WHEREFORE, Plaintiff’s motion to amend the complaint (DN 85) is GRANTED IN PART and DENIED IN PART. Amendment of the complaint to add a claim for punitive damages is GRANTED. Amendment of the complaint to add a claim for spoliation of evidence is DENIED. Plaintiff is directed to tender a modified amended complaint, which will be deemed of record upon filing.

All Citations
Slip Copy, 2020 WL 6946451


Citing Faith v. Warsame, No. 3:18-CV-323-CRS, 2019 WL 1359266, 2019 U.S. Dist. LEXIS 49912 (W.D. Ky. March 25, 2019); Kinney v. Butcher, 131 S.W.3d 357 (Ky. Ct. App. 2004); Horn v. Hancock, 700 S.W.2d 419 (Ky. Ct. App. 1985); Shields v. Goins, 426 S.W.2d 139 (Ky. Ct. App. 1967); M.T. v. Saum, 3 F.Supp.3d 617 (W.D. Ky. 2014); Turner. v. Werner Enters., 442 F.Supp.2d 384 (E.D. Ky. 2006); Estate of Embry v. GEO Transp. Of Ind., Inc., 478 F.Supp.2d 914 (E.D. Ky. 2007); Spaulding v. Tate, No. 3:11-18-DCR, 2012 WL 3845411, 2012 U.S. Dist. LEXIS 125669 (E.D. Ky. Sept. 5, 2012); Holman v. Beauchamp, 08-384-KSF, 2009 WL 2589634, 2009 U.S. Dist. LEXIS 73994 (E.D. Ky. Aug. 19, 2009); Oaks v. Wiley Sanders Truck Lines, No. 07-45-KSF, 2008 WL 2859021, 2008 U.S. Dist. LEXIS 56448 (E.D. Ky. July 22, 2008); Gordon v. Turner, No. 13-136-DLB-CJS, 2016 WL 3636073, 2016 U.S. Dist. LEXIS 84317 (E.D. Ky. June 29, 2016).
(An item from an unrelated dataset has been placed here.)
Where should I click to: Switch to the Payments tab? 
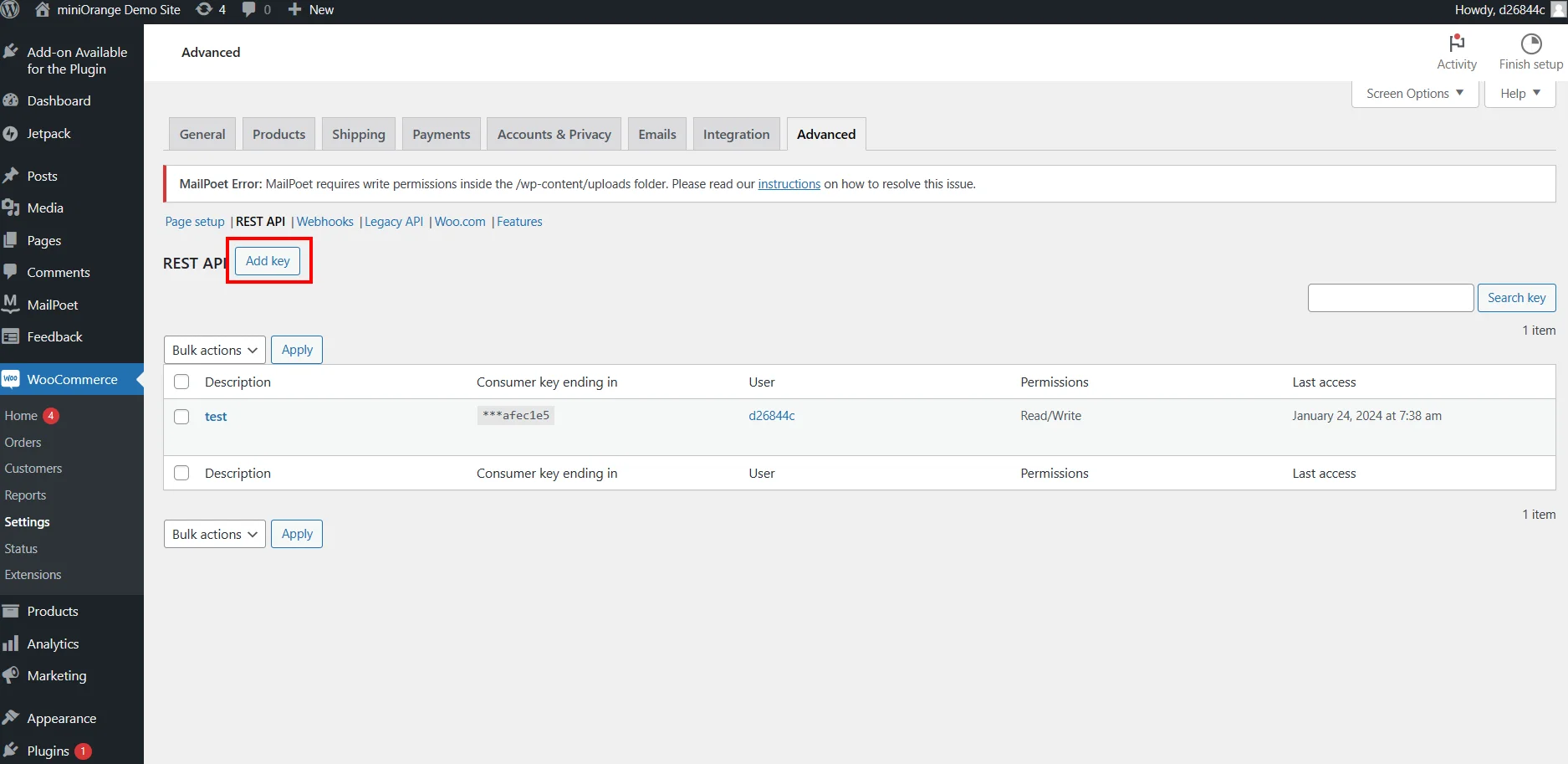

Citing R.C. Olmstead, Inc. v. CU Interface, LLC, 657 F.Supp.2d 878 (N.D. Ohio 2009); Estate of Romain v. City of Grosse Pointe Farms, No. 14-12289, 2015 WL 1276278, 2015 U.S. Dist. LEXIS 33919 (E.D. Mich. Mar. 18, 2015); James v. U.S. Airways, Inc., 375 F.Supp.2d 1352 (M.D. Fla. 2005); Monsanto Co. v. Reed, 950 S.W.2d 811 (Ky. 1997); Faith v. Warsame, No. 3:18-CV-323-CRS, 2019 WL 1359266, 2019 U.S. Dist. LEXIS 49912 (W.D. Ky. Mar. 26, 2019).

DN 35-1 at p. 3, ¶ 13(e), referencing 49 C.F.R. § 392.4.

Id. at ¶ 13(c), referencing 49 C.F.R. § 391.41.

Id. at ¶ 13(d), referencing 49 C.F.R. § 392.3.

Id. at ¶ 13(f), referencing 49 C.F.R. § 395.4.